MySQL, Solr and “Communications link failure”
So, I was indexing a 10+ million records in MySQL into Solr and kept coming across the following odd MySQL exception:
com.mysql.jdbc.exceptions.jdbc4.CommunicationsException: Communications link failure Last packet sent to the server was 4467745 ms ago ...com.mysql.jdbc.SQLError.createCommunicationsException(SQLError.java:1074) at com.mysql.jdbc.MysqlIO.reuseAndReadPacket(MysqlIO.java:2985) at com.mysql.jdbc.MysqlIO.reuseAndReadPacket(MysqlIO.java:2871) at
In my code, I loop over a JDBC ResultSet and add the records to Solr per the Solr field schema, mapping columns to fields, etc. This would happen after getting through something like 9M+ records. After some tracking down, hypothesizing, talking with others, we came to the conclusion that the issue was a combination of having the autocommit value in Solr set and MySQL timing out the ResultSet, such that when Lucene had to do a large merge (even in the background), Solr had to wait for said merge to finish, thus keeping the ResultSet open too long w/o activity. Now, these large merges can take some time. They can happen in the background, but Solr can’t refresh it’s IndexReader until the merge finishes, AIUI. Thus, we’re stuck in the middle of a ResultSet loop, holding the cursor open past MySQL’s default setting (600 seconds, more on that later), causing MySQL to kill the connection, and rightfully so. On the MySQL side of things, we are streaming the results, since it’s JDBC driver does not support setFetchSize() (ugh!). As it turns out MySQL has a Streaming timeout value named netTimeoutForStreamingResults (see http://dev.mysql.com/doc/refman/5.0/en/connector-j-reference-configuration-properties.html) which defaults to 600 seconds.
Long story short, I have at least two options:
- Turn off autocommit, meaning user’s won’t be able to see documents as soon as they may like
- Increase the netTimoutForStreamingResults value. This is great for MySQL and I have verified it works, but is not a generic value for other DBs, which our code supports
I am still deciding on what to do, and also thinking of some other options that can decouple DB retrieval from the indexing process. At any rate, I wanted to post the cause of my seeing this exception, because I did not see anyone else with this exception whose cause was due to a timeout during ResultSet processing and hopefully it will save them some time.

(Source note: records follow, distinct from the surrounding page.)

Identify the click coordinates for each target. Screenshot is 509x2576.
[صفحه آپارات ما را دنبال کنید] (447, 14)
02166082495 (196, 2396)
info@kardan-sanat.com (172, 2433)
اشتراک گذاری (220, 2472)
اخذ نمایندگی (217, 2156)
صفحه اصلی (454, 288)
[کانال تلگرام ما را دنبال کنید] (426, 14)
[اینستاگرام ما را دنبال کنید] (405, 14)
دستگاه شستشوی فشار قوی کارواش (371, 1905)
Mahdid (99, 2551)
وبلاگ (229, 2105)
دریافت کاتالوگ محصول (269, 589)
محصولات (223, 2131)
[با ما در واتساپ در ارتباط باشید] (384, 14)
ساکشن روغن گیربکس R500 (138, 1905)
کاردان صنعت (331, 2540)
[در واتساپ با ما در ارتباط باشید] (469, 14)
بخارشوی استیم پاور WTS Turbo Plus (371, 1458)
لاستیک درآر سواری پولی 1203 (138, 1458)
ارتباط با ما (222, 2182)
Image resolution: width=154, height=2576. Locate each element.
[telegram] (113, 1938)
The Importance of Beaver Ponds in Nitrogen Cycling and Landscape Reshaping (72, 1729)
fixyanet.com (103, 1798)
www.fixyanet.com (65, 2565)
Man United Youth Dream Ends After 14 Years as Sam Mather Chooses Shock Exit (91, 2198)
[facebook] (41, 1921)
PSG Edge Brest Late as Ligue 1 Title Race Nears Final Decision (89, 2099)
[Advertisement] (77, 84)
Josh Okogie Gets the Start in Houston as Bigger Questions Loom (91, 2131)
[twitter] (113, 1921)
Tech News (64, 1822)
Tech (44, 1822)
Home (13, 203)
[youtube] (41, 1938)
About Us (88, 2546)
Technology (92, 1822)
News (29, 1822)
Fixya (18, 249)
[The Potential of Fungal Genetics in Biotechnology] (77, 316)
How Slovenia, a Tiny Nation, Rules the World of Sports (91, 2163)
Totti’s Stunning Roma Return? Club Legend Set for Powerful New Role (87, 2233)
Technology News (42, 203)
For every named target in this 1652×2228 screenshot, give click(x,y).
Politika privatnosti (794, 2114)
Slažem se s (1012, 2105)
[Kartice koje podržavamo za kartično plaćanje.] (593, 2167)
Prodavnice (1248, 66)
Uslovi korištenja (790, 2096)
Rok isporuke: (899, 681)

I avoid this by running my queries with limits while I reindex. So, you might query 100 rows at a time from your db, index them, then query the next 100 rows. You could also split up the indexing work across many machines with this approach then merge your index together after each separate process is finished. Or maybe use the new federated index features from solr. Happy indexing!
We use a queue (MSMQ) between database and Lucene, as well as between web crawlers and Lucene, that way indexing is asynchronous and you never get any such time out errors. Load up the queue from the database, and let SOLR index from the queue. You only need a small service to watch for new items in queue and submit to SOLR.
This is one of the reasons DataImportHandler re-opens connections inactive for more than 10 seconds because there is no JDBC driver-independent way of managing time-outs.
Bob, I am looking into the queue approach, as that seems most useful. Shalin, you are definitely right on connection timeouts, but this was on the ResultSet, so you’d have to reexecute the query (or automatically page, as Archie suggests) I think.